Basically, any property loan having higher principal compared to its free-market value is regarded as an underwater mortgage. The issue of an underwater mortgage usually arises when there is a decline in the property’s value. When this happens, you may experience insufficient equity for credit. An underwater mortgage is usually triggered when the real estate investor decides to pay a relatively small down payment while purchasing a rental property. Unless the mortgage lenders can easily access funds or cover up for the loss, they usually have to refinance or sell the property when the issue of underwater property surfaces. Nevertheless, with some tips, you can preserve the value of your properties as well as alleviate the risks of an underwater mortgage.

The tips are as follows:

1. Buy the Right Property

The first tip to avoid purchasing an underwater investment property is to purchase a property below its intrinsic value. Search for properties in locations which are known for their strong history of capital growth. During the high seasons, you may gain financially by owning a rental property which performs better than the regular property. Consequently, you will likely get a consistently high rate of appreciation over time. Also, ensure that your rental property is located in a diversified economy to protect it against a real estate market crash. Keep off neighborhood having a sole economic driver like Detroit – famously known for its extensive auto industry. Most likely, you will experience a higher vacancy rate if your property is positioned in a specific industry-dependent region.

2. Focus on Positive Cash Flowing Properties

So far your investment property keeps generating higher rental income compared to its rental property costs, i.e., positive cash flow, then whatever happens in the housing market is of little significance. You can only be affected by a sudden price drop if you choose to sell your investment property.

3. Adhere to the “1% Rule”

By placing your focus on the properties which can be leased for 1% of the purchase price monthly, you stand a better chance of avoiding the underwater property. For instance, a rental property worth $100,000 but yielding a mortgage payment of $1000 per month is likely to generate positive cash flow.

4. Consider C-Class investment or higher

When you invest in A-class, it means you have invested in properties located in a great neighborhood with a diverse economy. In this way, the issue of underwater mortgage can be avoided, as well as the negative impacts of a market crash. On the contrary, D-class properties are those positioned in areas with high rates of vacancy and criminal activities.

5. Appraise the Investment Property Annually

A routine assessment of your property is crucial for two significant reasons; first, it helps ascertain accurate property taxes, and second, it helps track value losses and gains. With this process, you can derive your property’s end-value from recent sales of similar properties within the same region, national market trends, and the amenities within the property.

6. Do some routine renovations

To safeguard the value of your investment property, you are advised to check for damages and indicators of dangers on a routine basis. Failure to address a rotting backyard deck may result in an injury on the tenants. Consequently, you may have to pay charges or get sued. That aside, the value of your property will decrease as more hazards affect the safety of the occupants.

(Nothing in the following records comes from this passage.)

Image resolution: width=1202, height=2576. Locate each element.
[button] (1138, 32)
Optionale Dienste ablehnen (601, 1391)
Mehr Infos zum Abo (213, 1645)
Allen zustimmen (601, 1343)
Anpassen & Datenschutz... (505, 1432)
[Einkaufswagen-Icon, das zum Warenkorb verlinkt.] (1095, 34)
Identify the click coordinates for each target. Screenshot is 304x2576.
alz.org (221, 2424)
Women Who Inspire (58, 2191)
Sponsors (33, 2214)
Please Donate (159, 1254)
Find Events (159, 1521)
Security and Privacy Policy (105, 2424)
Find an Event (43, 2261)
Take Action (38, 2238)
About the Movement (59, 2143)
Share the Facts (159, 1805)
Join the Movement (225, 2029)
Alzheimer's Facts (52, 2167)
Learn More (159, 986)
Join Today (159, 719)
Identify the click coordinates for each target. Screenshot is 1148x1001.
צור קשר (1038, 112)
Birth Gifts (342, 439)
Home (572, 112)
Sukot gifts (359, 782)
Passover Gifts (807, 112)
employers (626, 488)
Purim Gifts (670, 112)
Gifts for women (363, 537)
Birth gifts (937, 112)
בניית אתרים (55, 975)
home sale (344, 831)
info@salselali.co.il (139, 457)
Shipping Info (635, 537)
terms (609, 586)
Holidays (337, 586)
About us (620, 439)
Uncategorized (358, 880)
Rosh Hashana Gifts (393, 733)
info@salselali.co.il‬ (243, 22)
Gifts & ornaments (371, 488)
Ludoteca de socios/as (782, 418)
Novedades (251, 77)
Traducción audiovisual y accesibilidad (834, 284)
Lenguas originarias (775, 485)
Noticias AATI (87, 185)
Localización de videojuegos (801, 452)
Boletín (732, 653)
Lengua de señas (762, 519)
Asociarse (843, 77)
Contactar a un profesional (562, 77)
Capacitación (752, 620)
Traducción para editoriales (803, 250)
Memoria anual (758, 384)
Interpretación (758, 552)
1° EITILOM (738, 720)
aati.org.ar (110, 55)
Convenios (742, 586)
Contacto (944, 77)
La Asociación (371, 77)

7. Get ready for the worst

Sometimes, things don’t just go as planned. Therefore, ensure that you have a financial buffer in place. With it, you will be protected against soaring interest rates. In the case of an underwater mortgage, one of the reliable means of alleviating the amount of interest which applies to your loan is to create a line of credit. Alternatively, you can link an offset account to your loan.


Rental property investment should be treated as a business to avoid the risks and consequences of underwater mortgage, most notably considering the present volatile economy. You can mitigate the risks and unforeseeable changes in the value of properties by establishing good risk management practices and adhering to the tips listed herein.